Rather than going to the doctor, Mike decided to live large. He threw himself a "good bye" party to see everyone he cared about. He jumped at every chance to take advantage of life - like skiing, partying and traveling.
But the outside persona he adopted didn't tell the full story. Inside, Mike was "living a mental nightmare." He was scared, sad and acting erratically.
Finally, after seven months, Mike went to his primary care doctor, who sent him to a urologist to confirm he had testicular cancer. He was told he was very lucky, because his cancer was still a stage I seminoma. It hadn't yet spread to his lymph nodes.
Mike's urologist offered him three choices for treatment: radiation therapy, chemotherapy or the lesser-known option (at the time) of active surveillance. He was asked what he wanted to do. Because Mike is a pharmacist, he was invested in doing his own research to figure out what was best. Luckily, Mike chose active surveillance. This saved him from dealing with side effects.
Eventually, he knew he needed to get testicular cancer surgery. That 45-minute procedure to remove his testicle from his groin was all he needed to be cancer-free. Mike's fears went away. For the next five years he chose active surveillance with CT scans, chest x-rays and tumor marker blood tests.
Now, 13 years later, Mike says if he could turn-back time he would have skipped the mental distress he felt in the beginning before he went to the doctor. Mike wishes he could give a little advice to all men, such as:
- "If you know something is wrong, don't wait - go to the doctor!" If it's nothing, the doctor won't think badly of you. If it's something, you can treat this cancer and win before it spreads.

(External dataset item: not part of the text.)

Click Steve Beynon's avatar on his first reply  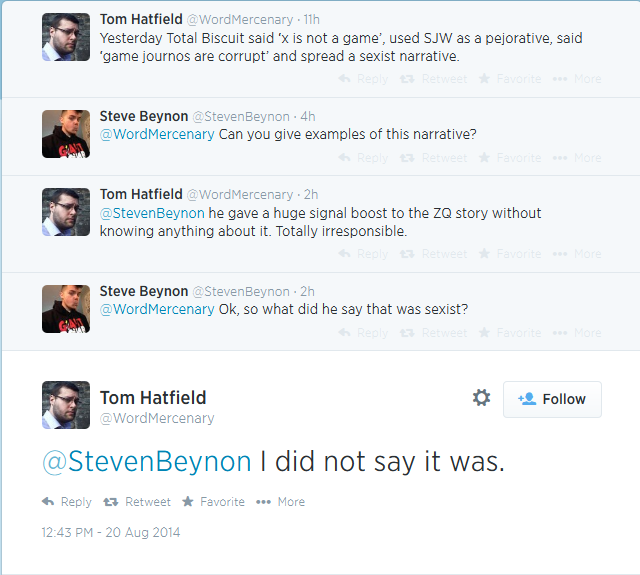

- "Make sure you advocate for yourself." It's easier for men to help others and they don't always think to help themselves. This is not the time for that. Be patient and do your own research to learn everything you can.
Now Mike is the founder of the Testicular Cancer Society, a non-profit organization loyal to increasing awareness and education about testicular cancer to support fighters, survivors and caregivers.
While about 60 percent of the calls to his group are from the women in men's lives, he hopes to see more men taking an active role to reach their goal of being cancer-free.